§ **Directions**:
Output every record below exactly as it appears.
--------------------
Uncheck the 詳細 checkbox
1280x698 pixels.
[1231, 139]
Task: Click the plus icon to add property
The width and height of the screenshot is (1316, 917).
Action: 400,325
--------------------
§ **Response area**:
Uncheck the 詳細 checkbox
1280x698 pixels.
[1231, 139]
Task: Click the plus icon to add property
The width and height of the screenshot is (1316, 917).
Action: 400,325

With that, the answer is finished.